Nayelly Dominguez

Public service scholarship essay

Diversity, Inclusion, and Representation are words that have a strong presence in the legal community. With a greater push from clients for teams that reflect the diversity of the greater world we live in and a realization that the number of attorneys from under represented backgrounds is extremely disproportionate to the amount of white men from the good ole’ boys club, the push for diversity efforts in law school recruitment has been a significant one. While many law schools have increased the enrollment of students from underrepresented backgrounds, they have not gotten past using  ‘diversity’ and ‘inclusiveness’ as buzzwords for recruitment and truly retain those students, something which we as law students must speak up and fight for. 

This past year I was selected as the only Practice Pro Diversity Scholar from my law school, being one of fifty-two 1L’s across the nation selected for the program. Yet, my school did not provide the support I needed for me to attend the student leadership conference in Houston that was a requirement to participate in this program and receive the full benefits of my achievement.
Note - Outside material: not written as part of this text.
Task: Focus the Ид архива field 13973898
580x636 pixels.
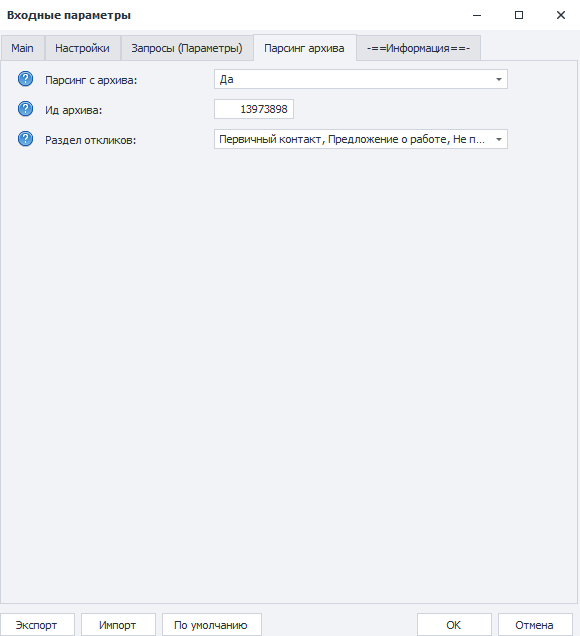Action: tap(254, 110)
I originally had a mid-term exam scheduled on that day, and after receiving permission from my professor and following the proper protocol to reschedule exams, my school denied my petition. I provided documentation stating it was mandatory for me to attend the conference as well as written confirmation from my professor approving of me taking the exam later, yet my school would not approve of me moving my exam one day.
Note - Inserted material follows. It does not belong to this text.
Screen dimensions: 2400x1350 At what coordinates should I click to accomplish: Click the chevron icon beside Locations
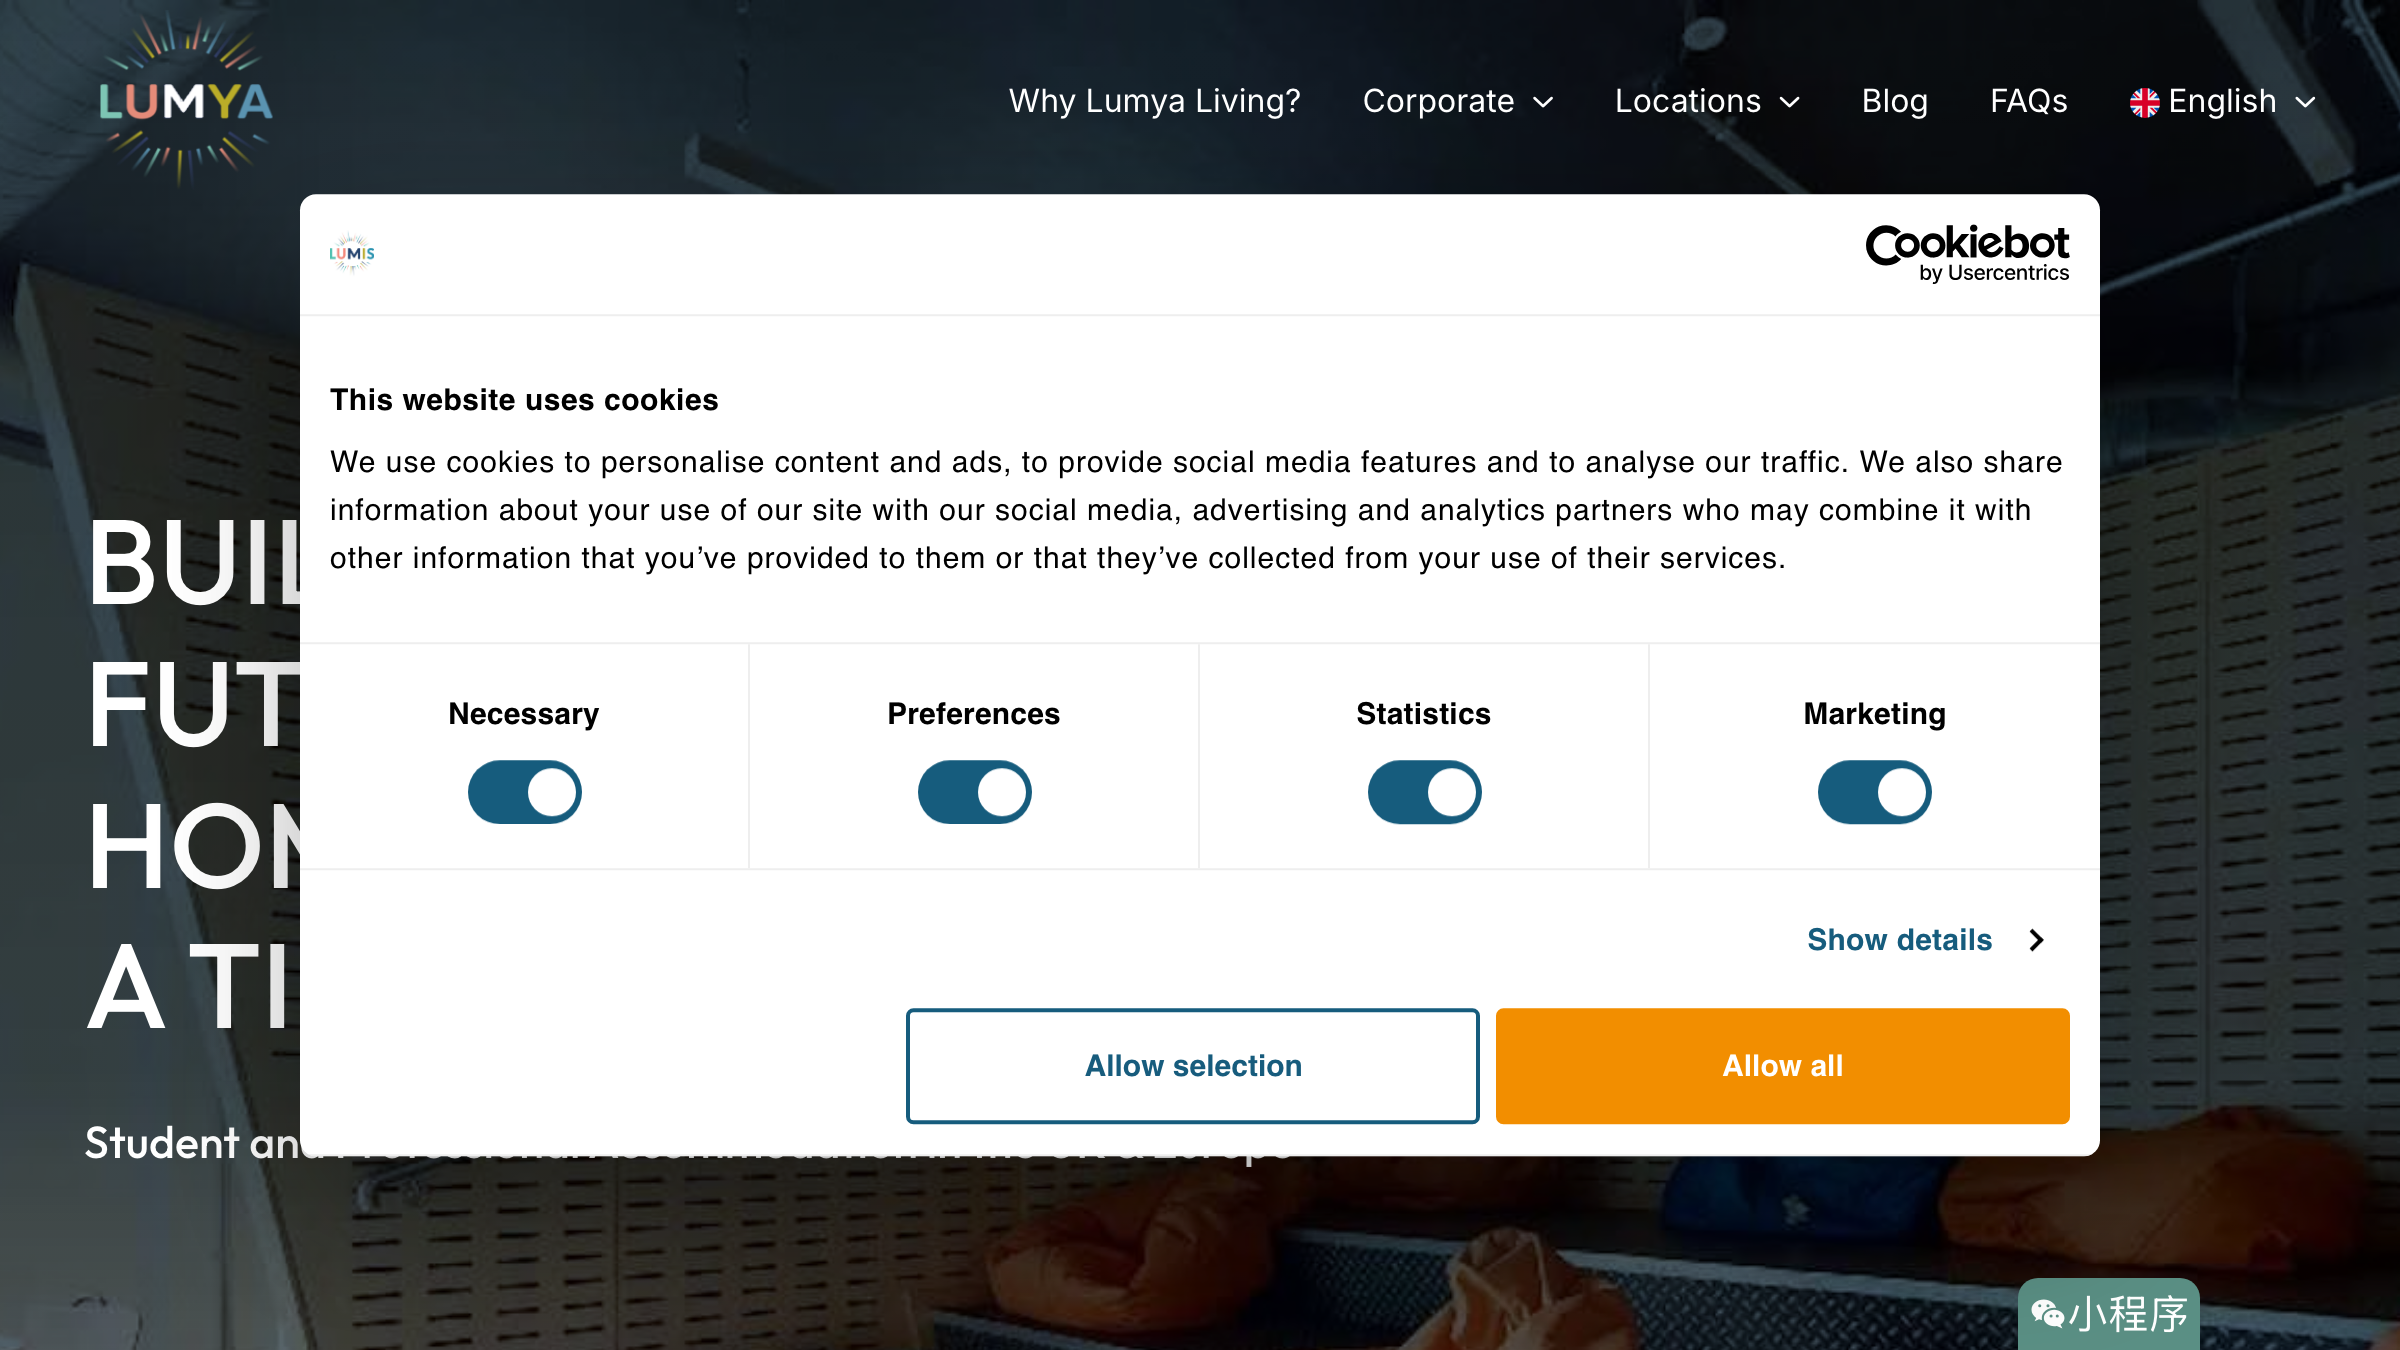click(x=1790, y=102)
My school prides itself in recruiting diverse talent and playing a role in changing the current image of the legal field, but how good is that commitment to diversity if we do not sustain and prepare this diverse talent by offering them support in pursuing opportunities that prepare students to bridge the gap? With this very question I challenged my school’s decision that would have cost me this amazing opportunity that I worked hard to earn. I was particularly frustrated because I had seen exams moved for other students for various reasons, yet pursuing this opportunity for my development did not seem like a good enough reason for my administration. 

As a Mexican-American woman who is a first-generation American that is also a first-generation high school and college graduate I have never taken “no” lightly, and I am not going to start now. After appealing the decision twice, sending well-crafted emails to the office of career services, my academic advisor, and my professor, speaking to two diversity council representatives and the office of student affairs, three days before the conference I finally received the approval. 

No journey is easy, yet it should not have been this difficult. This is just one of the many examples of ways by which law schools are not properly serving all of the students that it recruits. We are not asking for handouts, but we are asking for equity and fairness. Both law school administrations and law students have to come together and work towards making law schools inclusive environments for all the students it recruits. We shouldn’t just recruit people from diverse backgrounds to check a box and meet a quota. We should ensure that we retain those students by offering them equal opportunities to succeed as those from slightly more privileged backgrounds. 

After this incident I have been more vocal about fighting for opportunities for all students at my school. I am currently spearheading the creation of a new Women of Color Law Students Association which we hope will provide the support that many women of color search for at my school. 

I, along with all of my classmates in law school, have worked hard to get to where I am and will do everything in my power that I have access to as many opportunities I can, but law school administrations need to also step up their game and work with the students, too.